Cuando me cambié a la casa en la que vivo, le regalé a mi hija un CD con las canciones de La Bola, para que ella tuviera una entrada acogedora en su nuevo hogar. Yo sigo poniendo cedés y vinilos; soy así de raro. Muchas veces, cuando le pregunto qué quiere escuchar, Estrella no duda: “Papi, pon la bola”. La bola mola. Y el embrujo de esa bola de cristal sigue hechizando a personas de tan distintas generaciones como somos mi hija y yo.

Viva la vida

Epitafio
Epitafio en una de las tumbas del British Cemetery: puro humor inglés («Perdónenme. A sus pies»)

No sé si movido por el efecto fúnebre del pacto de las derechas andaluzas, he aprovechado para visitar un par de cementerios singulares que existen en el sur de Carabanchel, mi distrito natal. Tal vez ese asunto noticioso no haya tenido nada que ver y es que soy así de raro, que también. Pero he quedado conmigo mismo en no hablar más de esa fuerza populista de ultraderecha para no darle cuartos al pregonero, que suficiente han hecho ya todos los medios del mundo mundial y todos los voceros de las redes sociales para fijarles en las retinas del personal. Así que no hablo más de lo que no me interesa.

Al tema: camposantos singulares en el sur de Carabanchel, en efecto. Hay varios, con origen en el siglo XIX e incluso antes. Solemnes. Majestuosos. Inmensos. Sitos en el medio de lo que ahora son barriadas y que en el momento de su creación debían ser meros cerros pelados enfrente de la capital, al otro lado del río. Repletos de cipreses, de esculturas, de epitafios, de panteones. Recintos de silencio en el medio de un barrio tan bullicioso; qué contraste.

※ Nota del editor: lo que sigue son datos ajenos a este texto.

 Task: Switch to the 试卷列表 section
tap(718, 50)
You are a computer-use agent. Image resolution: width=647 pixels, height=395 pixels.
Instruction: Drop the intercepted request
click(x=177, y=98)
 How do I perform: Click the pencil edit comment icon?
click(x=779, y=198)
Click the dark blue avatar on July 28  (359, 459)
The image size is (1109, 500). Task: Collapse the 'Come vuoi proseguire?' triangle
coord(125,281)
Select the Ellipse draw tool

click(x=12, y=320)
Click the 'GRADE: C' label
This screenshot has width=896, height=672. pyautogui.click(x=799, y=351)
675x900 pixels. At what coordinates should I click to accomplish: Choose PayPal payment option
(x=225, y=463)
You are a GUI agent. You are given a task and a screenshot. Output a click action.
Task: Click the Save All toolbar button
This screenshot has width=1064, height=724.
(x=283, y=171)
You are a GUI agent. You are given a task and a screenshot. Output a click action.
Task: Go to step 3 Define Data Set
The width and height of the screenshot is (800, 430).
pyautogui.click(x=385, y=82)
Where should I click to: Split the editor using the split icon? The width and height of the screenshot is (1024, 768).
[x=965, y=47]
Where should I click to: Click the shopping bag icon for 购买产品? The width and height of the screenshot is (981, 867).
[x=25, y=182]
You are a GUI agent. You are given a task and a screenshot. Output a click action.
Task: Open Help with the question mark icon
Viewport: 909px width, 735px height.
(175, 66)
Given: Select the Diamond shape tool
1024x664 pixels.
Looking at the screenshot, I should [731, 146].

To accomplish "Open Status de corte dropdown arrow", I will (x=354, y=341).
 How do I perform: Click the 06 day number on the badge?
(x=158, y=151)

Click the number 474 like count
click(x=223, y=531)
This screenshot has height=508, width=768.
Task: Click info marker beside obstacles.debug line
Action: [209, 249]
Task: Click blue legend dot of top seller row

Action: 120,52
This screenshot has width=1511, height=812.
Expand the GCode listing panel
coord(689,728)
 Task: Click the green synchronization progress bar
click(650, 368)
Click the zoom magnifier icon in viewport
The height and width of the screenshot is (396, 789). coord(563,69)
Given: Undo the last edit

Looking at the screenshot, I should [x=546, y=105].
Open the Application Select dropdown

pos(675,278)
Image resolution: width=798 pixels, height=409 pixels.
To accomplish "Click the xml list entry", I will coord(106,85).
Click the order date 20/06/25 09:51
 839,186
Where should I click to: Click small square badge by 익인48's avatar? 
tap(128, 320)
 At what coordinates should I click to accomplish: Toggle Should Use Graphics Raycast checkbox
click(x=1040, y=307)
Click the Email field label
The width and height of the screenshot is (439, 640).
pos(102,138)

A la altura del metro de Urgel hay uno bien singular, el Cementerio Británico, presidido desde 1850 por un escudo de su Casa Real. Un trozo de tierra en donde reposan deudos procedentes de medio mundo, con diferentes credos y nacionalidades. Gentes nacidas en todos los confines y que han acabado reposando en un enclave de este distrito sureño. Mira que es pintoresco mi Carabanchel: debe de ser uno de los distritos -dejando al margen los históricos del centro de la Villa- con más rincones peculiares de la ciudad.

Puede ser que visitar cementerios históricos sea raro. Yo creo que en otros países se estila más, pero en esta España nuestra que generalmente ignora la memoria y desprecia su historia somos harina de otro costal, me temo. A mí se me antoja que estos lugares dan también paz y muchas ganas de disfrutar del tiempo que nos queda por vivir, mal que le pese a todos aquellos que quieren devolvernos a tiempos pretéritos. Así que viva la vida, qué demonios.